**INPUT FOR THIS TASK**

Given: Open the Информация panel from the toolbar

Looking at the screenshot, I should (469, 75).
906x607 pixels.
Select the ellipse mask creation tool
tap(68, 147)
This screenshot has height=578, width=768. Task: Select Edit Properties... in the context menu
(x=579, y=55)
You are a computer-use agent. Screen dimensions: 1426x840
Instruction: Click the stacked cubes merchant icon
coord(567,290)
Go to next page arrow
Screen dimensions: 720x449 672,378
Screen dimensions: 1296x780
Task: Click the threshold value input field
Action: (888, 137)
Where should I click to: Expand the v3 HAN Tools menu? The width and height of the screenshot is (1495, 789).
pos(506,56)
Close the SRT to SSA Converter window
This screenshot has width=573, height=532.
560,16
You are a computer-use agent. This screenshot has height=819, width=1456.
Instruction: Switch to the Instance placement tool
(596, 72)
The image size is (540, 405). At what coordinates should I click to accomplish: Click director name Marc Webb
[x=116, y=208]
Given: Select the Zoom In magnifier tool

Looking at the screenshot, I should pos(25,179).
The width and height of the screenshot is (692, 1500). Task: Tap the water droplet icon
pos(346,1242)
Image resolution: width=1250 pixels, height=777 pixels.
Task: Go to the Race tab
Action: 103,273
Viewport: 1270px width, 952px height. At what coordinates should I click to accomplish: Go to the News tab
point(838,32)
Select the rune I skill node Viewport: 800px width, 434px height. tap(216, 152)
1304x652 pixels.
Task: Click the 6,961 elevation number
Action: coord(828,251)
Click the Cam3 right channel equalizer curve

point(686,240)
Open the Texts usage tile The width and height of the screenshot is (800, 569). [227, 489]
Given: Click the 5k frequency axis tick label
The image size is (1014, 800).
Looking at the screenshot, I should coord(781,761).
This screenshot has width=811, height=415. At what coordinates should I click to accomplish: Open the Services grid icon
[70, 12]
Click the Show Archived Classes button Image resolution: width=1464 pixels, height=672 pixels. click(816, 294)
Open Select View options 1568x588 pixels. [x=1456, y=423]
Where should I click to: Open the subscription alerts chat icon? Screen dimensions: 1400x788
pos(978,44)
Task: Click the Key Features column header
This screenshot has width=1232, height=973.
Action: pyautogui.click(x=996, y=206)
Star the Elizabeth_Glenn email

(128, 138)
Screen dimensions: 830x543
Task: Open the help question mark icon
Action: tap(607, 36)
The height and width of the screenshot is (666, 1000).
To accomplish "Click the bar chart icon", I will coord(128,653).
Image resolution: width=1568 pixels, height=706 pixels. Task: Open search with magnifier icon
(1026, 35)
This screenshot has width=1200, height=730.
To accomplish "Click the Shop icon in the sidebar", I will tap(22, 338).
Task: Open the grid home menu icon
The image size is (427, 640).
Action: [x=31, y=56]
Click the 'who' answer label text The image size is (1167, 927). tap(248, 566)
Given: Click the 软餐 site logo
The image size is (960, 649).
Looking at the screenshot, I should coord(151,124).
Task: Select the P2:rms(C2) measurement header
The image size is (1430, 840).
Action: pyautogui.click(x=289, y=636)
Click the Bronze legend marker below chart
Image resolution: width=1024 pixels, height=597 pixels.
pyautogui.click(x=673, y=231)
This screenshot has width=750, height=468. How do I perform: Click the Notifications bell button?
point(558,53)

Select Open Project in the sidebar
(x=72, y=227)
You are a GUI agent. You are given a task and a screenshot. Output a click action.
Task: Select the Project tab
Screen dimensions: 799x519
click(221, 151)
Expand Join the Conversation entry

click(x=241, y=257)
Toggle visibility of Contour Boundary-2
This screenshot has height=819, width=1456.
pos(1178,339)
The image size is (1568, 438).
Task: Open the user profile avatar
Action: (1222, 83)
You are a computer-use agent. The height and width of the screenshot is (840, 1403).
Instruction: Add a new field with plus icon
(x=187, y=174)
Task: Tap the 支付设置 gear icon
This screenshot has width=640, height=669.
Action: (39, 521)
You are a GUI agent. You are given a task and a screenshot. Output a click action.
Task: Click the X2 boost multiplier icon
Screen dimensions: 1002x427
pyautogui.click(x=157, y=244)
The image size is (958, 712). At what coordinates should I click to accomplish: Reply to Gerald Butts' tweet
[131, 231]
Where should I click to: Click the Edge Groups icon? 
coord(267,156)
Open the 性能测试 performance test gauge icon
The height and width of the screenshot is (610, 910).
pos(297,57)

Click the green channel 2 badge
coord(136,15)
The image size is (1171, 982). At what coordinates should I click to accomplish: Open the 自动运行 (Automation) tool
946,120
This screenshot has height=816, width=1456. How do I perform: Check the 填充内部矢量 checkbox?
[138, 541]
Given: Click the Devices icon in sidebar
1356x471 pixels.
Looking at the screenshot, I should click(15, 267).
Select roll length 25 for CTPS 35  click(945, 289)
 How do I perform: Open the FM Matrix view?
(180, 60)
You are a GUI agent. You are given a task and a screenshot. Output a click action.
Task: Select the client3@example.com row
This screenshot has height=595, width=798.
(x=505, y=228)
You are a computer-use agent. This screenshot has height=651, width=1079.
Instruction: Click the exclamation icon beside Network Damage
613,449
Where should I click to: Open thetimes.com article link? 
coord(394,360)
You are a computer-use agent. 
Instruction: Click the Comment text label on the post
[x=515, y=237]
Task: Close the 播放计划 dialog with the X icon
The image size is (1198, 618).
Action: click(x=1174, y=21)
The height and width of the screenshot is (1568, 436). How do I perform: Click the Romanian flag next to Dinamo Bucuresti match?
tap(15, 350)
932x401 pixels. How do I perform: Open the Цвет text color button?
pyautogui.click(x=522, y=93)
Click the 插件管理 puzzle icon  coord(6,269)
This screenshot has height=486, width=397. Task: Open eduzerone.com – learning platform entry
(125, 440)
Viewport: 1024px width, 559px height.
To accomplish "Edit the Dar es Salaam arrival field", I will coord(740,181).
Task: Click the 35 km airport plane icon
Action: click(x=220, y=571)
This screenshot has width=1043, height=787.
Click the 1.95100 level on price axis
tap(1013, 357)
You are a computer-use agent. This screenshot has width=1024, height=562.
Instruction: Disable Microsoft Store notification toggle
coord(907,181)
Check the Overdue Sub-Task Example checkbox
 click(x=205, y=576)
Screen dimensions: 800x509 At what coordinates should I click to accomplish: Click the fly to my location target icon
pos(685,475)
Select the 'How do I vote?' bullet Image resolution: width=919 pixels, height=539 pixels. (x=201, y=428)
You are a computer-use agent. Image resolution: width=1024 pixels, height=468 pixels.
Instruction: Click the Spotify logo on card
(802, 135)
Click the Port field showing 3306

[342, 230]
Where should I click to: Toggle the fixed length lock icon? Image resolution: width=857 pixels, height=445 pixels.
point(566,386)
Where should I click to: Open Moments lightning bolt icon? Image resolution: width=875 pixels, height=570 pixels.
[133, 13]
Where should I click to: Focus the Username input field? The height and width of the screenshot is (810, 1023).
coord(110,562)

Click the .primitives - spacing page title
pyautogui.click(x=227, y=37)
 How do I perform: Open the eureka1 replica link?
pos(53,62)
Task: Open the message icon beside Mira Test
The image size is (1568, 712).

**REQUIREMENTS**
Convert all of the lines above into a Markdown table with the columns "Row" and "Line." Number each line in order and leave out any blank lines.

**CORRECT RESPONSE**
| Row | Line |
|---|---|
| 1 | Given: Open the Информация panel from the toolbar |
| 2 | Looking at the screenshot, I should (469, 75). |
| 3 | 906x607 pixels. |
| 4 | Select the ellipse mask creation tool |
| 5 | tap(68, 147) |
| 6 | This screenshot has height=578, width=768. Task: Select Edit Properties... in the context menu |
| 7 | (x=579, y=55) |
| 8 | You are a computer-use agent. Screen dimensions: 1426x840 |
| 9 | Instruction: Click the stacked cubes merchant icon |
| 10 | coord(567,290) |
| 11 | Go to next page arrow |
| 12 | Screen dimensions: 720x449 672,378 |
| 13 | Screen dimensions: 1296x780 |
| 14 | Task: Click the threshold value input field |
| 15 | Action: (888, 137) |
| 16 | Where should I click to: Expand the v3 HAN Tools menu? The width and height of the screenshot is (1495, 789). |
| 17 | pos(506,56) |
| 18 | Close the SRT to SSA Converter window |
| 19 | This screenshot has width=573, height=532. |
| 20 | 560,16 |
| 21 | You are a computer-use agent. This screenshot has height=819, width=1456. |
| 22 | Instruction: Switch to the Instance placement tool |
| 23 | (596, 72) |
| 24 | The image size is (540, 405). At what coordinates should I click to accomplish: Click director name Marc Webb |
| 25 | [x=116, y=208] |
| 26 | Given: Select the Zoom In magnifier tool |
| 27 | Looking at the screenshot, I should pos(25,179). |
| 28 | The width and height of the screenshot is (692, 1500). Task: Tap the water droplet icon |
| 29 | pos(346,1242) |
| 30 | Image resolution: width=1250 pixels, height=777 pixels. |
| 31 | Task: Go to the Race tab |
| 32 | Action: 103,273 |
| 33 | Viewport: 1270px width, 952px height. At what coordinates should I click to accomplish: Go to the News tab |
| 34 | point(838,32) |
| 35 | Select the rune I skill node Viewport: 800px width, 434px height. tap(216, 152) |
| 36 | 1304x652 pixels. |
| 37 | Task: Click the 6,961 elevation number |
| 38 | Action: coord(828,251) |
| 39 | Click the Cam3 right channel equalizer curve |
| 40 | point(686,240) |
| 41 | Open the Texts usage tile The width and height of the screenshot is (800, 569). [227, 489] |
| 42 | Given: Click the 5k frequency axis tick label |
| 43 | The image size is (1014, 800). |
| 44 | Looking at the screenshot, I should coord(781,761). |
| 45 | This screenshot has width=811, height=415. At what coordinates should I click to accomplish: Open the Services grid icon |
| 46 | [70, 12] |
| 47 | Click the Show Archived Classes button Image resolution: width=1464 pixels, height=672 pixels. click(816, 294) |
| 48 | Open Select View options 1568x588 pixels. [x=1456, y=423] |
| 49 | Where should I click to: Open the subscription alerts chat icon? Screen dimensions: 1400x788 |
| 50 | pos(978,44) |
| 51 | Task: Click the Key Features column header |
| 52 | This screenshot has width=1232, height=973. |
| 53 | Action: pyautogui.click(x=996, y=206) |
| 54 | Star the Elizabeth_Glenn email |
| 55 | (128, 138) |
| 56 | Screen dimensions: 830x543 |
| 57 | Task: Open the help question mark icon |
| 58 | Action: tap(607, 36) |
| 59 | The height and width of the screenshot is (666, 1000). |
| 60 | To accomplish "Click the bar chart icon", I will coord(128,653). |
| 61 | Image resolution: width=1568 pixels, height=706 pixels. Task: Open search with magnifier icon |
| 62 | (1026, 35) |
| 63 | This screenshot has width=1200, height=730. |
| 64 | To accomplish "Click the Shop icon in the sidebar", I will tap(22, 338). |
| 65 | Task: Open the grid home menu icon |
| 66 | The image size is (427, 640). |
| 67 | Action: [x=31, y=56] |
| 68 | Click the 'who' answer label text The image size is (1167, 927). tap(248, 566) |
| 69 | Given: Click the 软餐 site logo |
| 70 | The image size is (960, 649). |
| 71 | Looking at the screenshot, I should coord(151,124). |
| 72 | Task: Select the P2:rms(C2) measurement header |
| 73 | The image size is (1430, 840). |
| 74 | Action: pyautogui.click(x=289, y=636) |
| 75 | Click the Bronze legend marker below chart |
| 76 | Image resolution: width=1024 pixels, height=597 pixels. |
| 77 | pyautogui.click(x=673, y=231) |
| 78 | This screenshot has width=750, height=468. How do I perform: Click the Notifications bell button? |
| 79 | point(558,53) |
| 80 | Select Open Project in the sidebar |
| 81 | (x=72, y=227) |
| 82 | You are a GUI agent. You are given a task and a screenshot. Output a click action. |
| 83 | Task: Select the Project tab |
| 84 | Screen dimensions: 799x519 |
| 85 | click(221, 151) |
| 86 | Expand Join the Conversation entry |
| 87 | click(x=241, y=257) |
| 88 | Toggle visibility of Contour Boundary-2 |
| 89 | This screenshot has height=819, width=1456. |
| 90 | pos(1178,339) |
| 91 | The image size is (1568, 438). |
| 92 | Task: Open the user profile avatar |
| 93 | Action: (1222, 83) |
| 94 | You are a computer-use agent. The height and width of the screenshot is (840, 1403). |
| 95 | Instruction: Add a new field with plus icon |
| 96 | (x=187, y=174) |
| 97 | Task: Tap the 支付设置 gear icon |
| 98 | This screenshot has width=640, height=669. |
| 99 | Action: (39, 521) |
| 100 | You are a GUI agent. You are given a task and a screenshot. Output a click action. |
| 101 | Task: Click the X2 boost multiplier icon |
| 102 | Screen dimensions: 1002x427 |
| 103 | pyautogui.click(x=157, y=244) |
| 104 | The image size is (958, 712). At what coordinates should I click to accomplish: Reply to Gerald Butts' tweet |
| 105 | [131, 231] |
| 106 | Where should I click to: Click the Edge Groups icon?  |
| 107 | coord(267,156) |
| 108 | Open the 性能测试 performance test gauge icon |
| 109 | The height and width of the screenshot is (610, 910). |
| 110 | pos(297,57) |
| 111 | Click the green channel 2 badge |
| 112 | coord(136,15) |
| 113 | The image size is (1171, 982). At what coordinates should I click to accomplish: Open the 自动运行 (Automation) tool |
| 114 | 946,120 |
| 115 | This screenshot has height=816, width=1456. How do I perform: Check the 填充内部矢量 checkbox? |
| 116 | [138, 541] |
| 117 | Given: Click the Devices icon in sidebar |
| 118 | 1356x471 pixels. |
| 119 | Looking at the screenshot, I should click(15, 267). |
| 120 | Select roll length 25 for CTPS 35  click(945, 289) |
| 121 |  How do I perform: Open the FM Matrix view? |
| 122 | (180, 60) |
| 123 | You are a GUI agent. You are given a task and a screenshot. Output a click action. |
| 124 | Task: Select the client3@example.com row |
| 125 | This screenshot has height=595, width=798. |
| 126 | (x=505, y=228) |
| 127 | You are a computer-use agent. This screenshot has height=651, width=1079. |
| 128 | Instruction: Click the exclamation icon beside Network Damage |
| 129 | 613,449 |
| 130 | Where should I click to: Open thetimes.com article link?  |
| 131 | coord(394,360) |
| 132 | You are a computer-use agent.  |
| 133 | Instruction: Click the Comment text label on the post |
| 134 | [x=515, y=237] |
| 135 | Task: Close the 播放计划 dialog with the X icon |
| 136 | The image size is (1198, 618). |
| 137 | Action: click(x=1174, y=21) |
| 138 | The height and width of the screenshot is (1568, 436). How do I perform: Click the Romanian flag next to Dinamo Bucuresti match? |
| 139 | tap(15, 350) |
| 140 | 932x401 pixels. How do I perform: Open the Цвет text color button? |
| 141 | pyautogui.click(x=522, y=93) |
| 142 | Click the 插件管理 puzzle icon  coord(6,269) |
| 143 | This screenshot has height=486, width=397. Task: Open eduzerone.com – learning platform entry |
| 144 | (125, 440) |
| 145 | Viewport: 1024px width, 559px height. |
| 146 | To accomplish "Edit the Dar es Salaam arrival field", I will coord(740,181). |
| 147 | Task: Click the 35 km airport plane icon |
| 148 | Action: click(x=220, y=571) |
| 149 | This screenshot has width=1043, height=787. |
| 150 | Click the 1.95100 level on price axis |
| 151 | tap(1013, 357) |
| 152 | You are a computer-use agent. This screenshot has width=1024, height=562. |
| 153 | Instruction: Disable Microsoft Store notification toggle |
| 154 | coord(907,181) |
| 155 | Check the Overdue Sub-Task Example checkbox |
| 156 |  click(x=205, y=576) |
| 157 | Screen dimensions: 800x509 At what coordinates should I click to accomplish: Click the fly to my location target icon |
| 158 | pos(685,475) |
| 159 | Select the 'How do I vote?' bullet Image resolution: width=919 pixels, height=539 pixels. (x=201, y=428) |
| 160 | You are a computer-use agent. Image resolution: width=1024 pixels, height=468 pixels. |
| 161 | Instruction: Click the Spotify logo on card |
| 162 | (802, 135) |
| 163 | Click the Port field showing 3306 |
| 164 | [342, 230] |
| 165 | Where should I click to: Toggle the fixed length lock icon? Image resolution: width=857 pixels, height=445 pixels. |
| 166 | point(566,386) |
| 167 | Where should I click to: Open Moments lightning bolt icon? Image resolution: width=875 pixels, height=570 pixels. |
| 168 | [133, 13] |
| 169 | Where should I click to: Focus the Username input field? The height and width of the screenshot is (810, 1023). |
| 170 | coord(110,562) |
| 171 | Click the .primitives - spacing page title |
| 172 | pyautogui.click(x=227, y=37) |
| 173 |  How do I perform: Open the eureka1 replica link? |
| 174 | pos(53,62) |
| 175 | Task: Open the message icon beside Mira Test |
| 176 | The image size is (1568, 712). |